ASSIGNMENT: Pick each line containing the word "title" out of the data below.

** INFORMATION SHOWN follows **

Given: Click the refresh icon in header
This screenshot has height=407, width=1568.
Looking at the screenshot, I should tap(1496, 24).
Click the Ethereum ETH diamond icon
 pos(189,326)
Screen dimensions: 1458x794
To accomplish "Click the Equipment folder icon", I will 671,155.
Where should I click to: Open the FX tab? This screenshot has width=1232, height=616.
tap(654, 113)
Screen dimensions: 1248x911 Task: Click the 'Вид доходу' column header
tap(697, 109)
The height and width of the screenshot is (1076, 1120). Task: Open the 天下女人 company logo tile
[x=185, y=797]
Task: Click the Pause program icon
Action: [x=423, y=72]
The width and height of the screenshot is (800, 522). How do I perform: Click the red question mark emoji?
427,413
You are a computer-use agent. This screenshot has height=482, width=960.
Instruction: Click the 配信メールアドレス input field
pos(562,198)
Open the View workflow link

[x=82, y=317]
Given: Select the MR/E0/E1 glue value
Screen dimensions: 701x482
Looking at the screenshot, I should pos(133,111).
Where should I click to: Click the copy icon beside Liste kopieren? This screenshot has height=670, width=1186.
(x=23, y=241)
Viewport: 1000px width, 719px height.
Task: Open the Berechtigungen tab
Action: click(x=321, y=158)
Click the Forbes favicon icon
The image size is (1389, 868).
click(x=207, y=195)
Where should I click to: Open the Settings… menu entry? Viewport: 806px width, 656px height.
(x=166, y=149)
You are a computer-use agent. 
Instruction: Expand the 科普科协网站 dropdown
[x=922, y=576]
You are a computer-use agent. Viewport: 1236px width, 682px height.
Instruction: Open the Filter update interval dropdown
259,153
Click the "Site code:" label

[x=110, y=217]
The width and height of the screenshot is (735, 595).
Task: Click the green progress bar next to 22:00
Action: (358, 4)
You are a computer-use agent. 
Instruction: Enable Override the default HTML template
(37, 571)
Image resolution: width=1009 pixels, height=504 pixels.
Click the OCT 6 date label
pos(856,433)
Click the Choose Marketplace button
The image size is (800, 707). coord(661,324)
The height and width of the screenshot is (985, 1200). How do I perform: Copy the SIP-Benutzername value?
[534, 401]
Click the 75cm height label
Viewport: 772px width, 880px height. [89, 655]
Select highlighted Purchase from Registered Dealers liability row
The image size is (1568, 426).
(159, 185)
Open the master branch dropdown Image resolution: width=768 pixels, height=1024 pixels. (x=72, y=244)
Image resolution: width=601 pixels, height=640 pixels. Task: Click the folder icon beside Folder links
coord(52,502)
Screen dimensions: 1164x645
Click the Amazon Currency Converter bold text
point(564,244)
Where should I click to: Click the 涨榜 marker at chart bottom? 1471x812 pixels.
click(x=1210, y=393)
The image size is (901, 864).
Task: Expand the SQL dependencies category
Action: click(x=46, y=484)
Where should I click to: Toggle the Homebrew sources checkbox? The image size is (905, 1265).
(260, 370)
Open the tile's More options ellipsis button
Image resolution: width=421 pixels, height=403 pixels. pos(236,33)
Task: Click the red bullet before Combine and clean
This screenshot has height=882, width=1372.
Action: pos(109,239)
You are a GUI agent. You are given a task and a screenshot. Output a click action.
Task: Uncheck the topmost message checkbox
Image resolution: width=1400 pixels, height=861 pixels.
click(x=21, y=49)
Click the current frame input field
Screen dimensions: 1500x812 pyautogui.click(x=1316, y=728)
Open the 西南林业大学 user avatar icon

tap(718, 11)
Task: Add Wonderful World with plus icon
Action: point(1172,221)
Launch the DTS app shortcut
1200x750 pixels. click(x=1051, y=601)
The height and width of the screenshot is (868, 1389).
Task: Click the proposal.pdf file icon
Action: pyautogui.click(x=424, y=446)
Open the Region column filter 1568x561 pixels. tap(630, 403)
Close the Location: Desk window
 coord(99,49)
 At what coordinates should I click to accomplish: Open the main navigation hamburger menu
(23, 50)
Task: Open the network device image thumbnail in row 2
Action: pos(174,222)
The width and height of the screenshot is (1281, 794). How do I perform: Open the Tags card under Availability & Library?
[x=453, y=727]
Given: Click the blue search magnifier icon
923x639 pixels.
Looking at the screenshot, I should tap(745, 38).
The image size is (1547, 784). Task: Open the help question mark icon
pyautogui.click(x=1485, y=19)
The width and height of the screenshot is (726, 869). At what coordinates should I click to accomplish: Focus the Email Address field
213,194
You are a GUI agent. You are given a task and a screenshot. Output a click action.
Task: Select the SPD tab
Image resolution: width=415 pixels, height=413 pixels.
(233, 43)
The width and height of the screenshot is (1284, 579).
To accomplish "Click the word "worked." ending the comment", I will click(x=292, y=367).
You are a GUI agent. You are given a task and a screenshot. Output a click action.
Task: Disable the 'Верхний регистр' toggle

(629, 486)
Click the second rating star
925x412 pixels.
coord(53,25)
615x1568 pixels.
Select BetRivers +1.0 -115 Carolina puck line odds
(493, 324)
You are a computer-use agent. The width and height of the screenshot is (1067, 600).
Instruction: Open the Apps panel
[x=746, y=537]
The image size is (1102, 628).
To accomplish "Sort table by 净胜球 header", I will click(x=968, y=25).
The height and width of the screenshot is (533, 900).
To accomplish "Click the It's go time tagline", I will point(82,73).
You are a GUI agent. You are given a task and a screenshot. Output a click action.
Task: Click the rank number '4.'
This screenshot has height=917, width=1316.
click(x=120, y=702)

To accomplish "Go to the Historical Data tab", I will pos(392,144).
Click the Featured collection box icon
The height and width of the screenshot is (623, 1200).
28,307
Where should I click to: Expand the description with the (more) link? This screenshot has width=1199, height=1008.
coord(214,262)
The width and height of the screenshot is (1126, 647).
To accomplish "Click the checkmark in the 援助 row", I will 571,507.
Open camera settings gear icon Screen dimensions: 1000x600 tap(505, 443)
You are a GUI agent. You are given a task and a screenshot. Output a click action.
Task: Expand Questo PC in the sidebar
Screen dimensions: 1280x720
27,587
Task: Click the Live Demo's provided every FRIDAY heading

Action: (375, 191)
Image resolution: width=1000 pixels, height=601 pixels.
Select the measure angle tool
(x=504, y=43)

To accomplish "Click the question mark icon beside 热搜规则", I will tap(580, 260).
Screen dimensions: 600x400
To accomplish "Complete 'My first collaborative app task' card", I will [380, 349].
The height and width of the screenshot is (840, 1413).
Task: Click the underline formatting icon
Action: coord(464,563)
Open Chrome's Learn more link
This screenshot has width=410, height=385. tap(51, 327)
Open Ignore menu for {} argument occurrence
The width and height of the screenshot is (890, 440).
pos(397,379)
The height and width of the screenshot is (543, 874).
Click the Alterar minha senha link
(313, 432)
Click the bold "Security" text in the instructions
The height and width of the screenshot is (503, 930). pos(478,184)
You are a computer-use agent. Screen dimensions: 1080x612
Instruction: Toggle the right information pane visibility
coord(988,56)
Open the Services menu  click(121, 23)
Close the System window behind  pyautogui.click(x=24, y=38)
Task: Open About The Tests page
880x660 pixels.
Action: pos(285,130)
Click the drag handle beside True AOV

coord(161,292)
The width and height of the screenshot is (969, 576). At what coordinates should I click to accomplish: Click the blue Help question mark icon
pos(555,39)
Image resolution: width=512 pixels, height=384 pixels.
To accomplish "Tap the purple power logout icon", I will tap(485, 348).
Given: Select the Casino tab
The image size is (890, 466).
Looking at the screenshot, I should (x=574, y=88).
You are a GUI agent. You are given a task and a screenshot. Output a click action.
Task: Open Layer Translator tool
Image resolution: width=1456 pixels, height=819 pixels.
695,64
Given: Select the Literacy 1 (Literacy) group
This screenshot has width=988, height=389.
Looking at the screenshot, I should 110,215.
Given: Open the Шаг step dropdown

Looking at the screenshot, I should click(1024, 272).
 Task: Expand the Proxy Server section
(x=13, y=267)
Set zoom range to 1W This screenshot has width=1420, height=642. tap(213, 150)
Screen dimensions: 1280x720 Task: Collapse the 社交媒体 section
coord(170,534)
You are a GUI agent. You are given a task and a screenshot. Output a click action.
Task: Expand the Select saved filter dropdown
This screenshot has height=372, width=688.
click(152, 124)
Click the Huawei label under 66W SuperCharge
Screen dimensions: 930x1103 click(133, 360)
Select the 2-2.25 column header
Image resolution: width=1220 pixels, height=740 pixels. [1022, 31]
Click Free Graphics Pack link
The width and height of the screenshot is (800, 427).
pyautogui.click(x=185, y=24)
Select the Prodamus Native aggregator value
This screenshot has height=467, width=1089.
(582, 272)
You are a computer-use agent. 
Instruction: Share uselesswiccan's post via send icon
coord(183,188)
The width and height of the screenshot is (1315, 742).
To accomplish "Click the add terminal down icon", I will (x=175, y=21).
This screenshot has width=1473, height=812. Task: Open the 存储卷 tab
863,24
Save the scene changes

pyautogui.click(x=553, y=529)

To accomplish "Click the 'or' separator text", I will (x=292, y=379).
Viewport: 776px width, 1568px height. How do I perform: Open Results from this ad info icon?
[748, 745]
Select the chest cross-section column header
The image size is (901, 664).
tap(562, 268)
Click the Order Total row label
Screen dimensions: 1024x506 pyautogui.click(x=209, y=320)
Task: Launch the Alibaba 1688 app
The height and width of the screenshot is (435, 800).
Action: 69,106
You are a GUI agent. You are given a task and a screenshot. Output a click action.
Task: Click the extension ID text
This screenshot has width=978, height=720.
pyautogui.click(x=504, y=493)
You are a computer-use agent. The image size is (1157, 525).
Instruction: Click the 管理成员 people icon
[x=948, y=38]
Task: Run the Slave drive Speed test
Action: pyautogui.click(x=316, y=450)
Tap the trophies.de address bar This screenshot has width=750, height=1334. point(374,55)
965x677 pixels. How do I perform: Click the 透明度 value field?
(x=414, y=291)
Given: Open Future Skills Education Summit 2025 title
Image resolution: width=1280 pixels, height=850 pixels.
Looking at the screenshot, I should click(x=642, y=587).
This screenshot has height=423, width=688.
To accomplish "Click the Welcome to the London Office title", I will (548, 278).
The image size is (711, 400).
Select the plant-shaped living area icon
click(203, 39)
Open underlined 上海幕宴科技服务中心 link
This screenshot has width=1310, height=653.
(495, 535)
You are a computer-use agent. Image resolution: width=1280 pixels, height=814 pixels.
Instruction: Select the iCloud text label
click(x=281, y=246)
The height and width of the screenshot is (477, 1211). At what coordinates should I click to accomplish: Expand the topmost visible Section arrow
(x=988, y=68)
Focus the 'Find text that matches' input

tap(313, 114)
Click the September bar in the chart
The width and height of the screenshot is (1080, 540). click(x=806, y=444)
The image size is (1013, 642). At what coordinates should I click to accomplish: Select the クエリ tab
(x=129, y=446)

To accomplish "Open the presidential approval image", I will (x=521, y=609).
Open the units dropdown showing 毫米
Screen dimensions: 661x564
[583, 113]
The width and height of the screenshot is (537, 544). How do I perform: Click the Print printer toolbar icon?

** End of INFORMATION SHOWN **

RESPONSE:
Given: Open Future Skills Education Summit 2025 title
To accomplish "Click the Welcome to the London Office title", I will (548, 278).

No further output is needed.